Nella stessa giornata dell’esecuzione del giovane dimostrante, le detenute di Evin hanno manifestato la propria solidarietà alla vittima. Inoltre l’attivista premio Nobel e altre prigioniere “hanno protestato contro le porte chiuse che impedivano ai detenuti in condizioni critiche di essere ricoverati nell’infermeria della prigione”. A questo punto, secondo la ricostruzione della famiglia, “hanno tentato di portare in infermeria le persone bisognose di cure mediche urgenti”. Ma le autorità sono intervenute per impedirlo.

“La protesta delle detenute contro l’esecuzione di Reza Rasaei ha portato a una violenta repressione da parte delle guardie carcerarie e degli agenti di sicurezza”, si legge nel comunicato della famiglia Mohammadi. “È stato dato l’ordine di aggredire i manifestanti. Diverse donne sono state picchiate duramente, provocando loro lesioni fisiche e svenimenti”.

Durante la protesta, Rana Korkor, sorella del condannato morte Mojtaba Korkor, Sarvenaz Ahmadi e la stessa Narges Mohammadi hanno avuto un mancamento. Secondo la famiglia, il premio Nobel ha ricevuto ripetuti pugni al petto, che le hanno provocato un improvviso attacco di “insufficienza respiratoria” e “un intenso dolore” e l’hanno fatta svenire nel cortile della prigione.

L’amministrazione penitenziaria iraniana, secondo quanto riporta l’agenzia di stampa della magistratura Mizan Online, ha smentito la ricostruzione, affermando non solo che nessuna delle detenute è stata picchiata ma che sono state le prigioniere stesse ad aver aggredito alcune guardie.

L’attivista 52enne per i diritti umani è stata medicata nell’infermeria del carcere ma non è stata ricoverata in ospedale. “Siamo profondamente preoccupati per lo stato di salute di Narges Mohammadi”, hanno denunciato i familiari.

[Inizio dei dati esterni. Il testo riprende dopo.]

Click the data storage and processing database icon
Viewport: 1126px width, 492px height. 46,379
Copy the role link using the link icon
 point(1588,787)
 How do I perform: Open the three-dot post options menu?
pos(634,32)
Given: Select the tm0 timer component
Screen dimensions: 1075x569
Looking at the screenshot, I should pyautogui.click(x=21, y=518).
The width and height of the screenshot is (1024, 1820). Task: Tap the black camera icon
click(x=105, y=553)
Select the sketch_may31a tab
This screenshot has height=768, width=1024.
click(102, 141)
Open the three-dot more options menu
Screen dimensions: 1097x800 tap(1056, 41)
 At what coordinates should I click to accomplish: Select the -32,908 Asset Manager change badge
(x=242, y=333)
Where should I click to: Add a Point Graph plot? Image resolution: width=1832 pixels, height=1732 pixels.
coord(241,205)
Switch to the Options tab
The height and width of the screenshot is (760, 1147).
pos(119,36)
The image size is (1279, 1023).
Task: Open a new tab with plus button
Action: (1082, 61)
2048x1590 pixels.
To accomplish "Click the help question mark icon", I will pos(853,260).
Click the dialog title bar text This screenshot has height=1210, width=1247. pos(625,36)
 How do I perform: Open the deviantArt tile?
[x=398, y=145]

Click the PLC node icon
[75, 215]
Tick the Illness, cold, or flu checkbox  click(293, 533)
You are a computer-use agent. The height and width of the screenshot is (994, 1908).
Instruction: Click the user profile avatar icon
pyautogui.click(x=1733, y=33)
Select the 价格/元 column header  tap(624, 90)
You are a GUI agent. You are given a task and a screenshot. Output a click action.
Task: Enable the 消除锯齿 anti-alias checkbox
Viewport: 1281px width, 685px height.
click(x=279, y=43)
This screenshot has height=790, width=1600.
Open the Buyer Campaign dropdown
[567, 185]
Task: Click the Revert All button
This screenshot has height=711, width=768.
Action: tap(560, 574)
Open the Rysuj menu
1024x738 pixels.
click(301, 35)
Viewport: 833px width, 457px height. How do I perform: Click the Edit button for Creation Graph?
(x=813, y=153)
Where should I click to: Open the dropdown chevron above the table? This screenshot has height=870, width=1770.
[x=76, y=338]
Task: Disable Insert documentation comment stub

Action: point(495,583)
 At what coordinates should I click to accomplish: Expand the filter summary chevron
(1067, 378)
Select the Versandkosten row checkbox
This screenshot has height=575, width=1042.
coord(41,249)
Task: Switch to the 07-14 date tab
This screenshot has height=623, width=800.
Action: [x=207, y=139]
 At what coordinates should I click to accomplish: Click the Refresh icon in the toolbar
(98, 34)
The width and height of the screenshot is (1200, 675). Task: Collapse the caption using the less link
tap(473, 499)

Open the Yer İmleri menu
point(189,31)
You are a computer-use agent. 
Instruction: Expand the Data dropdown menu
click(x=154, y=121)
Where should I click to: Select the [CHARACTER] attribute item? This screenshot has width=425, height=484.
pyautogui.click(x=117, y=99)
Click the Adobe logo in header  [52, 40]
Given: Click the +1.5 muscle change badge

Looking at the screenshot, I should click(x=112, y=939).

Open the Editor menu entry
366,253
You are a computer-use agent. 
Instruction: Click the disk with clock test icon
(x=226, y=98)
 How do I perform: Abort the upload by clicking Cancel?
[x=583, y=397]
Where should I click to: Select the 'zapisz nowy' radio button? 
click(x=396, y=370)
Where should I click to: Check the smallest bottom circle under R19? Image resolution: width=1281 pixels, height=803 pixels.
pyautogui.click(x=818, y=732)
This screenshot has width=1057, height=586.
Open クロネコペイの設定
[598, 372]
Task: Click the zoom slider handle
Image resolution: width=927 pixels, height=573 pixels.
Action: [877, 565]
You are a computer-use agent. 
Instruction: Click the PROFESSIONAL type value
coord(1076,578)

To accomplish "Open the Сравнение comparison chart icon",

Il premio Nobel per la pace ha trascorso gran parte dell’ultimo decennio in carcere. La sua famiglia, residente a Parigi, ricorda di non aver più avuto alcun contatto diretto con Narges Mohammadi da novembre, quando le autorità iraniane le hanno revocato il diritto di telefonare. Malgrado la lunga detenzione e i problemi di salute, Mohammadi ha continuato la sua lotta per i diritti umani in Iran, sostenendo in particolare le proteste scoppiate in tutto il Paese a partire dal settembre del 2022 dopo l’uccisione di Mahsa Amini.

Soltanto a giugno, l’attivista è stata condannata a un altro anno di carcere per “propaganda contro lo Stato”, un’accusa che si aggiunge a tutte le altre per cui deve scontare 12 anni e 3 mesi di reclusione e 2 anni di esilio, subire 154 frustate e una serie di altre sanzioni amministrative e limitazioni dei diritti politici.